Winter is the ideal time to haul out your secateurs, suggests Meg Liptrot.
A fine winter's day is a good time to get some formative pruning done. As the "bones" or structure of the garden are revealed, hedges can be clipped, and the pruning and opening up of trees can happen from late autumn, after deciduous plants are left to drop their leaves first. Pruning is best on a dry, sunny day, as fungal spores are less likely to infect fresh cuts on a tree and cause disease.
Gardening in winter has additional benefits - you're not likely to get sunburnt, and you'll feel virtuous emerging from winter hibernation for a couple of hours. A little judicious pruning may also let some winter sunlight into your home.
Another excellent reason to prune now is to remove dead branches and twigs which are host to pest insects and their eggs over winter. Prevention is better than cure.
Passionvine hoppers are a case in point. Their egg deposits look like long rows of little brown dots, each smaller than a pinhead, and are usually found on dry twiggy material. This material can be chopped up and added to a hot compost.
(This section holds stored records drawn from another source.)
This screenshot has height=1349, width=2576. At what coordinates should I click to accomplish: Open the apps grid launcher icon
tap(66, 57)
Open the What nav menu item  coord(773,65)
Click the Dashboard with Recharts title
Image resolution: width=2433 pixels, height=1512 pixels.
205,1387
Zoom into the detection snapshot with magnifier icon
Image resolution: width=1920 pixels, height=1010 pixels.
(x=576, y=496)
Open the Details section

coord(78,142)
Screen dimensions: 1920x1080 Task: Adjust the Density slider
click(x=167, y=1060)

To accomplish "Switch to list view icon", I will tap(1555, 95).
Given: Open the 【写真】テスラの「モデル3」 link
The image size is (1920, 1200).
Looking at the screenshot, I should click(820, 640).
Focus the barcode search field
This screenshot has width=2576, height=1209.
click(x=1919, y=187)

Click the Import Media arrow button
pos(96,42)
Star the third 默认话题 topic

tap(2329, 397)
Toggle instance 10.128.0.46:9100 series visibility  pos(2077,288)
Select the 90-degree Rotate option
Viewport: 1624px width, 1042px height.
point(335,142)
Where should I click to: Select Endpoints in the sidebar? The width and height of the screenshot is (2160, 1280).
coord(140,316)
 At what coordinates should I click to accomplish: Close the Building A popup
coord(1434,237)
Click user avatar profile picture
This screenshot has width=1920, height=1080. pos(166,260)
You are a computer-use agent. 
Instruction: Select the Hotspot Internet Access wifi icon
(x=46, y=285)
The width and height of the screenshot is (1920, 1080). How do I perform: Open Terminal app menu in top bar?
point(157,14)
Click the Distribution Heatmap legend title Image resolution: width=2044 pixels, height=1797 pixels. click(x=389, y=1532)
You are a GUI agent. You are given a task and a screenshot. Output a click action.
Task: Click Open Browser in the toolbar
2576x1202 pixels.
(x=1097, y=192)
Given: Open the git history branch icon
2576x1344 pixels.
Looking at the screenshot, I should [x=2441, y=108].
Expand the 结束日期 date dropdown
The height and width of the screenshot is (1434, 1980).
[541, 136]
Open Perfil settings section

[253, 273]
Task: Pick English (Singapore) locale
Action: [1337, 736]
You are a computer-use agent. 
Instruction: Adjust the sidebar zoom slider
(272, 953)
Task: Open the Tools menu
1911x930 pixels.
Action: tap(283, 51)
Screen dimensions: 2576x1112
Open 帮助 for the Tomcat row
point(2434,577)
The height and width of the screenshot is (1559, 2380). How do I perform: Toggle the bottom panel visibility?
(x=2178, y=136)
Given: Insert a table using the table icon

Leave them to hatch and you are likely to have a bug invasion in summertime.
The golden rule is to prune only when the plant isn't stressed doing something else - such as dropping leaves or producing new leaves and blossoms. You can also prune in summer to remove excess growth and to allow air circulation for the tree.
There are a few tips when pruning. The most important is to stand back and assess the shape of the tree, then make your cut. Do this often to avoid creating an unbalanced tree. It's better to look twice, and cut once. Look for overcrowded and crossing branches, particularly with fruit trees. A good rule is to cut no more than 25 per cent of foliage from a tree each year.
Make an undercut so that bark is not stripped off the tree when the heavy foliage comes down.
Cut the heavy weight off the branch just above the undercut.
Finally, cut off the branch from just outside the swollen branch base or branch collar (usually a few centimetres out from where it's attached to another branch, or the trunk).
If you cut too close to the attachment point and make a flush cut, you remove a special layer of growth cells, and the tree can't cover the damage with new material. What you want to see in a year or so is a doughnut-shaped formation called a "callus" grown over the cut from the branch collar.
Remove diseased wood from your property, but hire a chipper and make mulch from healthy offcuts. Cut up larger material for next year's firewood.
Deciduous fruit trees:
* To encourage fruit, prune branches to be horizontal rather than vertical.
* Always prune to an outward facing bud or branch.
* Find out what fruiting buds and spurs look like, and where the fruit is likely to form on your type of fruit tree.
* Apple and pear trees produce fruiting buds which can turn into spars on second year wood, they can be kept indefinitely, but old spurs should be thinned.
* Fruit trees can be tip bearing such as fig and some apple and pear varieties.
* Peaches produce fruit on last season's new growth. Prune old growth to encourage this.
* Stone fruit are best pruned in summer to prevent fungal diseases.
* Keep your tools sharp, and clean your equipment with meths between trees.